TASK PROMPT:
Starting at the line of the material that contains "701x590 pixels. How" and ending at the line that contains "tap(316, 346)", with both of those lines included, give each line as one string in a JSON list. Leave out blank lines.

▬▬▬

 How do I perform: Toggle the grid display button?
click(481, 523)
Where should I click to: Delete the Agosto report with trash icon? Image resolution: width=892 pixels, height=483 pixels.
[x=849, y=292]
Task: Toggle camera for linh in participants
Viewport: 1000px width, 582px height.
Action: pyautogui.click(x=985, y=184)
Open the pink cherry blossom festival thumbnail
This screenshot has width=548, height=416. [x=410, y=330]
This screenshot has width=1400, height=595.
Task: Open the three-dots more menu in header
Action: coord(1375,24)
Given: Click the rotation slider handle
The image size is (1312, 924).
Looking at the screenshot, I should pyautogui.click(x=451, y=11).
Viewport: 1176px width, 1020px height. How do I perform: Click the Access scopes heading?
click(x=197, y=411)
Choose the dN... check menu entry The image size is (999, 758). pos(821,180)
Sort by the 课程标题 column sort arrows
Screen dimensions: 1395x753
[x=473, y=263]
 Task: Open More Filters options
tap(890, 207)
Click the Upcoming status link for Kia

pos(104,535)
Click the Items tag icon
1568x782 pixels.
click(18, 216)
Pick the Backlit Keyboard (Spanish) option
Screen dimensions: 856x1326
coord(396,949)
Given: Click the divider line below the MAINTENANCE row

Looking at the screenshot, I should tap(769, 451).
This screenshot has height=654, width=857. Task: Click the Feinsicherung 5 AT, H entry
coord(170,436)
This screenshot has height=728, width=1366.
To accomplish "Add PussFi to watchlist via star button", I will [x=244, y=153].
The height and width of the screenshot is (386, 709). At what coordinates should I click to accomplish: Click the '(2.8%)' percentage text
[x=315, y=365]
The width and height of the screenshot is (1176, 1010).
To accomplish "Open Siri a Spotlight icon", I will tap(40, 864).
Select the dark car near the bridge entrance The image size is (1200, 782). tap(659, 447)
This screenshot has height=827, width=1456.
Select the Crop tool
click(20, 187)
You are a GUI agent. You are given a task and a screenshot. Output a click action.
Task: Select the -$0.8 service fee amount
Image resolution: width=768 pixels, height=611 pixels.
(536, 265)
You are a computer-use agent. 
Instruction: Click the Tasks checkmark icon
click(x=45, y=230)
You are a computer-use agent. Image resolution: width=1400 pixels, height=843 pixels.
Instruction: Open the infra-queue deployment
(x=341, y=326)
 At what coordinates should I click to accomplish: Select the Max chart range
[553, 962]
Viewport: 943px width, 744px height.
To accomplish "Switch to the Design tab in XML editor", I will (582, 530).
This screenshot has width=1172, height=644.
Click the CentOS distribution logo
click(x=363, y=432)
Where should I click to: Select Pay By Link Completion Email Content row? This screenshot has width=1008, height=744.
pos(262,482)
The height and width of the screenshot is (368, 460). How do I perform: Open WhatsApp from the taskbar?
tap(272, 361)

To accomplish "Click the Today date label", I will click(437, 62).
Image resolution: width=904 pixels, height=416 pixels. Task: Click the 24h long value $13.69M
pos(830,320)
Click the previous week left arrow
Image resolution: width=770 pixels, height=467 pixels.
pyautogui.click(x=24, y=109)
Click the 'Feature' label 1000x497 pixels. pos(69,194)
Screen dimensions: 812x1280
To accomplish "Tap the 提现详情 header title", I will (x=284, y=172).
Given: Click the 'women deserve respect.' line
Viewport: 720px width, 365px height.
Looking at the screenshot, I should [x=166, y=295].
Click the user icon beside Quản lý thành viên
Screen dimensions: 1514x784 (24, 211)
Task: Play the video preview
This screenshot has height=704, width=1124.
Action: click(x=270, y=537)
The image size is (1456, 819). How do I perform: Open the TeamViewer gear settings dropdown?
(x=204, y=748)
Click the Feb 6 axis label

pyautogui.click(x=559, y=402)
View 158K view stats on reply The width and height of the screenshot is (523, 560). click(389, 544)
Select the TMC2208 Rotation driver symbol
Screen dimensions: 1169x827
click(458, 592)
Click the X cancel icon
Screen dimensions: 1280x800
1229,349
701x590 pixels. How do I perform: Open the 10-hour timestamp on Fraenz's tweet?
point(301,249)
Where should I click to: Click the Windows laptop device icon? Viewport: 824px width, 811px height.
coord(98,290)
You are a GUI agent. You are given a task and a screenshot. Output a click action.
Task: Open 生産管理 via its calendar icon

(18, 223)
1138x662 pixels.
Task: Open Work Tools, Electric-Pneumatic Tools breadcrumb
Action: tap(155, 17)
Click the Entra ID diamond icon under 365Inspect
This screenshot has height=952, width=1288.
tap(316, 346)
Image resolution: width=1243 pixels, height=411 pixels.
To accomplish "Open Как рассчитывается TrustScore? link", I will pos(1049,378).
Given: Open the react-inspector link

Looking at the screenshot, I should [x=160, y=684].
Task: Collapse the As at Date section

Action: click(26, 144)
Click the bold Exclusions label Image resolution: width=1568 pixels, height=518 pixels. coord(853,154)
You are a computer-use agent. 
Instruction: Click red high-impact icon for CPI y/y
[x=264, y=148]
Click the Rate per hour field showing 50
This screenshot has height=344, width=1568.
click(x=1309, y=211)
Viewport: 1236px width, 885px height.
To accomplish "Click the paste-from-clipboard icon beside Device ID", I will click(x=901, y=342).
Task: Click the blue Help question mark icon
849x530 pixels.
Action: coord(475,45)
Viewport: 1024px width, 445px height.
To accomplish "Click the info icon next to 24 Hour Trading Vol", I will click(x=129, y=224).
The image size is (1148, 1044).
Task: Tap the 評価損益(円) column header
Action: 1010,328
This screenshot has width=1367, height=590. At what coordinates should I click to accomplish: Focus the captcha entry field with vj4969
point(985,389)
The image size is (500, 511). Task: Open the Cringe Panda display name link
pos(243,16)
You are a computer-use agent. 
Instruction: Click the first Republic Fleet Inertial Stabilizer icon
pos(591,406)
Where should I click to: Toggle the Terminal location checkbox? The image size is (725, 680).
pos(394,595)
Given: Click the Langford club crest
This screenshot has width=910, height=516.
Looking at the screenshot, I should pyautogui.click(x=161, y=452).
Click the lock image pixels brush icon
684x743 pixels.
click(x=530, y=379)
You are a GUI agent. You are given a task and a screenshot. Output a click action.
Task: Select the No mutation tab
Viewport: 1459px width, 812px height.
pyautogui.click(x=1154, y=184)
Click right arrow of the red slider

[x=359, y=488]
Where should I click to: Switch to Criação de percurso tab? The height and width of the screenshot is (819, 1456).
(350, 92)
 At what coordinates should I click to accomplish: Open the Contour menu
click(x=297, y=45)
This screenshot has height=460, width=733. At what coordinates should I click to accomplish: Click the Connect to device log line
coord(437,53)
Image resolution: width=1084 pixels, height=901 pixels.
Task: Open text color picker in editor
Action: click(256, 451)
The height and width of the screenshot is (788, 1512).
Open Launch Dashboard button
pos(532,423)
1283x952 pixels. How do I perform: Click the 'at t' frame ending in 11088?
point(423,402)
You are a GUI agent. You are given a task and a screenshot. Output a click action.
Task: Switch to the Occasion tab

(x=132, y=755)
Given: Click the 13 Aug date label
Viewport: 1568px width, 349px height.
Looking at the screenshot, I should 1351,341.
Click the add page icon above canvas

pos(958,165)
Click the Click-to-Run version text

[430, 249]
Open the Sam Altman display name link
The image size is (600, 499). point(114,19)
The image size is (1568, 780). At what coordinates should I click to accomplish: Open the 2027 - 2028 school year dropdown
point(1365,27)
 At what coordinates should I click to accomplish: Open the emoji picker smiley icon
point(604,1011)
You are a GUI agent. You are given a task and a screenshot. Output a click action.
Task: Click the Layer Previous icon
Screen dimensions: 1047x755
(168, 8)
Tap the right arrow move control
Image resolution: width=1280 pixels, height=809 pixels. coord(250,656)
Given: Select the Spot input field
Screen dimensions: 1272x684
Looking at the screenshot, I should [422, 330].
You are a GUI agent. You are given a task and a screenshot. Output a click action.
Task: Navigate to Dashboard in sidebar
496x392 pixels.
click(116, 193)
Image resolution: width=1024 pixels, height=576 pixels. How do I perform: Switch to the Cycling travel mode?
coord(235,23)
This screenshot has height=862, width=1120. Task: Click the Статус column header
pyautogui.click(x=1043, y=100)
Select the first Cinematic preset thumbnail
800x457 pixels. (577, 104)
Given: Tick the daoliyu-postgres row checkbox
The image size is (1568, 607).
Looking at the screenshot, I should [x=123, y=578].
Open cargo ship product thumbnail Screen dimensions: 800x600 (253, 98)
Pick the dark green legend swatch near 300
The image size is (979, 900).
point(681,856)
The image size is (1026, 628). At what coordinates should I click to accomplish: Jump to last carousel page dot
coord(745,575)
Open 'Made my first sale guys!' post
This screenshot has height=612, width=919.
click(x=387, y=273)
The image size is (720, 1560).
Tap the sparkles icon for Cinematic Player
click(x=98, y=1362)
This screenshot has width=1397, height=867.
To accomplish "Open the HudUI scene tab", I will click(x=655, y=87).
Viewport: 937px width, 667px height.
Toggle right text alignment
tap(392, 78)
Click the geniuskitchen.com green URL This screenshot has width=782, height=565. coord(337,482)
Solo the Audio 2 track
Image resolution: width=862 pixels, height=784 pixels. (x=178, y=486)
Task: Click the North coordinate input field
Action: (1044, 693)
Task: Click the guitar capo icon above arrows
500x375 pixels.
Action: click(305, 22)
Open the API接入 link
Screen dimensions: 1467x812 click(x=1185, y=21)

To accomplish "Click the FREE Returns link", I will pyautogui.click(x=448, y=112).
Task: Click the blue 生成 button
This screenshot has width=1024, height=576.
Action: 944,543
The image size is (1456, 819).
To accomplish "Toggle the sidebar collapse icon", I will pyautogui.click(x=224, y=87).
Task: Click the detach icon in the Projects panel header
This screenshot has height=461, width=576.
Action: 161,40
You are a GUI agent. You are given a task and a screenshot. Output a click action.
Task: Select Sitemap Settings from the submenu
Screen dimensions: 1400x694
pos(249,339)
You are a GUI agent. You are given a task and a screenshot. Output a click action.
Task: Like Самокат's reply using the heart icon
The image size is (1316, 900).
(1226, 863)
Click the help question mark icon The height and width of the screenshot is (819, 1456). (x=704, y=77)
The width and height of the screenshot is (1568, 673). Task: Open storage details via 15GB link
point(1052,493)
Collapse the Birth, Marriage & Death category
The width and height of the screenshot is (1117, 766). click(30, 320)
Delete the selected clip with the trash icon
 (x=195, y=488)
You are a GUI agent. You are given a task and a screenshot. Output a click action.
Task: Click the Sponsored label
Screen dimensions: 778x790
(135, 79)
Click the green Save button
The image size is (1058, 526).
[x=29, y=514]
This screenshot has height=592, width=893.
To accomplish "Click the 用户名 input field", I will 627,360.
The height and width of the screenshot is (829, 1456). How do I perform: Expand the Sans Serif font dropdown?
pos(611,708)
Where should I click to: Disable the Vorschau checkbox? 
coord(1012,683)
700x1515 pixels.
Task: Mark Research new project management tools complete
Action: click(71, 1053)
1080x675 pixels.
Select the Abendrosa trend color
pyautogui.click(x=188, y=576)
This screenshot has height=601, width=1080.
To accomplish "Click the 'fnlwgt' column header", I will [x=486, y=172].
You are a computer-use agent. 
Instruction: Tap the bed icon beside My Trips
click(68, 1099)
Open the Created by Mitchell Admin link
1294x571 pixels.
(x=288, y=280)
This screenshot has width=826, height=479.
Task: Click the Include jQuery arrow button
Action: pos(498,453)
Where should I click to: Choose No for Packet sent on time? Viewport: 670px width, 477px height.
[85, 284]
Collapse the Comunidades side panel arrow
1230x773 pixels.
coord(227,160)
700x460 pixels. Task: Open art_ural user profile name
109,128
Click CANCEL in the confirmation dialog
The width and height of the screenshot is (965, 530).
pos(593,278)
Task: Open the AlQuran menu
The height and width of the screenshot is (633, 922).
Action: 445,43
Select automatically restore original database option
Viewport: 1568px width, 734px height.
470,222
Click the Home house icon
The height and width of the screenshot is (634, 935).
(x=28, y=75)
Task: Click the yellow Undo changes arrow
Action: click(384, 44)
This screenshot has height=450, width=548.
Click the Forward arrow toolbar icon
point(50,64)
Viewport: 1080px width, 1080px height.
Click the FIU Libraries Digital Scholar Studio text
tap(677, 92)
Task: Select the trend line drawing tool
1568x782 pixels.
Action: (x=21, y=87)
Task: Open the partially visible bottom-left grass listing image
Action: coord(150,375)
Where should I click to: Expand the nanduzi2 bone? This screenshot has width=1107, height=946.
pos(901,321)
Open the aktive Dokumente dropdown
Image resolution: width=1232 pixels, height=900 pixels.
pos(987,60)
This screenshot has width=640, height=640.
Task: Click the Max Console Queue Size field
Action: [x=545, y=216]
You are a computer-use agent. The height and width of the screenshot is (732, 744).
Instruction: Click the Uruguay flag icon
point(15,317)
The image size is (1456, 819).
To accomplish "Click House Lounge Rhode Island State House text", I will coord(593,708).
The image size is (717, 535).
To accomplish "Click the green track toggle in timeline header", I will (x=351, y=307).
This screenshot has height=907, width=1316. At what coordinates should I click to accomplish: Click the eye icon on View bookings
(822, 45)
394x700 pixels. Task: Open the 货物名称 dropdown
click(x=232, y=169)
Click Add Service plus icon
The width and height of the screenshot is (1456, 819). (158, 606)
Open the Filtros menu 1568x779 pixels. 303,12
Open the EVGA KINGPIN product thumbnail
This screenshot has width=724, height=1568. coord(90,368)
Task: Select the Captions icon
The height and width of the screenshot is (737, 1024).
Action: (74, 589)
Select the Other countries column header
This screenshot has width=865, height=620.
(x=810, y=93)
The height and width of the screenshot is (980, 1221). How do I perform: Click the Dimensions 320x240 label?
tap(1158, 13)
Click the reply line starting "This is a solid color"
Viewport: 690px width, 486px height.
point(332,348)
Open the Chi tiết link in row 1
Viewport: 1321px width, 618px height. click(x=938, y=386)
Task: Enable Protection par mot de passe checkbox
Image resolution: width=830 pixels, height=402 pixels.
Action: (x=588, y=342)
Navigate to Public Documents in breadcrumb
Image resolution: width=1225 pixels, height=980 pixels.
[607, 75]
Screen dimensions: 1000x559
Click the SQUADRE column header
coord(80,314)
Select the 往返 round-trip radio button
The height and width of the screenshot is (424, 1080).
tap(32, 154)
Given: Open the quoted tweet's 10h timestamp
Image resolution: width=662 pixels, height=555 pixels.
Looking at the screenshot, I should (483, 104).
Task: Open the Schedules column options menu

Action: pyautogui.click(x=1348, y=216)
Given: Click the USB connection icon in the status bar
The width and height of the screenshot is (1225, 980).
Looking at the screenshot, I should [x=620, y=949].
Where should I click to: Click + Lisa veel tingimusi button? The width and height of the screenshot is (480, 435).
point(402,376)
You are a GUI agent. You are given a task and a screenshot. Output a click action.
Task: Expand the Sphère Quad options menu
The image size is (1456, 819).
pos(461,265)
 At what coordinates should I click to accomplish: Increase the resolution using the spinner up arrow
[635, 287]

▬▬▬

SOLVED EXERCISE:
[
  "701x590 pixels. How do I perform: Open the 10-hour timestamp on Fraenz's tweet?",
  "point(301,249)",
  "Where should I click to: Click the Windows laptop device icon? Viewport: 824px width, 811px height.",
  "coord(98,290)",
  "You are a GUI agent. You are given a task and a screenshot. Output a click action.",
  "Task: Open 生産管理 via its calendar icon",
  "(18, 223)",
  "1138x662 pixels.",
  "Task: Open Work Tools, Electric-Pneumatic Tools breadcrumb",
  "Action: tap(155, 17)",
  "Click the Entra ID diamond icon under 365Inspect",
  "This screenshot has height=952, width=1288.",
  "tap(316, 346)"
]